Regressive Plasticity Schedule: A Two-Stage Post-Training Schedule for ARC Program Synthesis

Researchers introduced Regressive Plasticity Schedule (RPS), a two-stage post-training schedule that couples a learning-rate drop with a curriculum boundary between easier and harder data. Testing on Qwen3-8B with ARC-AGI-1 tasks, RPS improved exact test-output accuracy from 10/419 to 17/419, and on ARC-AGI-2, it increased program-synthesis reliability from 188/240 to 234/240 error-free executions. The findings suggest RPS can enhance general reasoning and stability in program synthesis.

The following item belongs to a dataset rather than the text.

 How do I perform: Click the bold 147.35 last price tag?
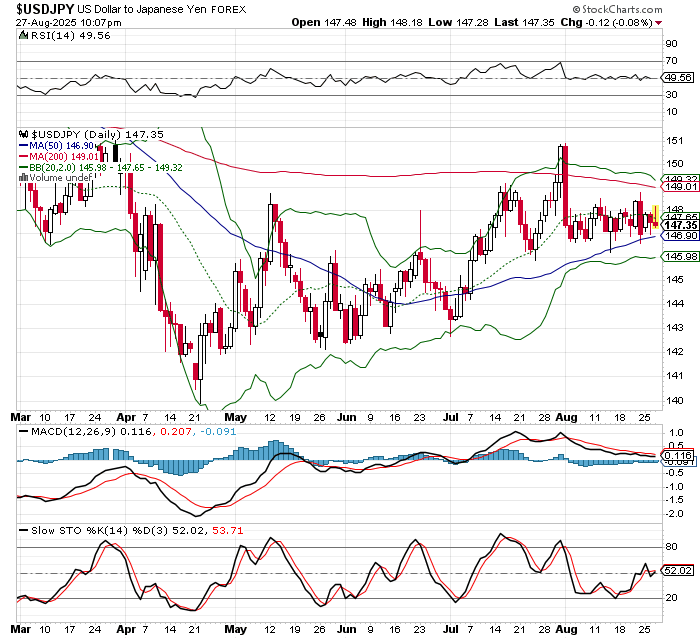click(x=678, y=226)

Paper: GitHub - iamjasonfeng/RPS-Paper · GitHub https://github.com/iamjasonfeng/RPS-Paper This paper presents Regressive Plasticity Schedule RPS , a two-stage post-training schedule inspired by developmental plasticity. RPS combines two familiar ideas, curriculum learning and learning-rate reduction, in a specific way: the model is first trained on easier data at a higher learning rate, then trained on harder data at a substantially lower learning rate. This differs from ordinary learning-rate decay because the main intervention is not merely reducing the optimizer step size over time within one training stage; instead, RPS couples a discrete stage-level learning-rate drop to a curriculum boundary between easier and harder data. The broader motivation for RPS is to improve general reasoning: program synthesis is an important testbed here, but the more important question is whether staged plasticity can help models preserve foundational reasoning behaviors while adapting to harder domains. I tested RPS on Qwen3-8B using Alibaba Model Studio managed DPO fine-tuning with LoRA. The control condition, Equal Plasticity Schedule EPS , used the same model, same two-stage data structure, same within-stage cosine scheduler, and same Stage 1 checkpoint, but did not reduce the Stage 2 learning rate. On ARC-AGI-1 public evaluation, RPS improved exact test-output accuracy from 10/419 to 17/419, which provides evidence of improved ARC-style general reasoning because these tasks require inferring and applying latent transformation rules from few examples. On ARC-AGI-2 public evaluation, neither RPS nor EPS solved any test outputs, but RPS substantially improved program-synthesis reliability: 234/240 attempted programs executed without error for RPS, compared with 188/240 for EPS. The result does not show that RPS solves ARC-AGI-2, but it suggests that a curriculum-coupled plasticity reduction can improve ARC-style reasoning behavior and make a model more stable at producing usable reasoning artifacts. If this pattern generalizes beyond ARC, RPS could have large potential as a simple post-training schedule for improving broader reasoning behavior.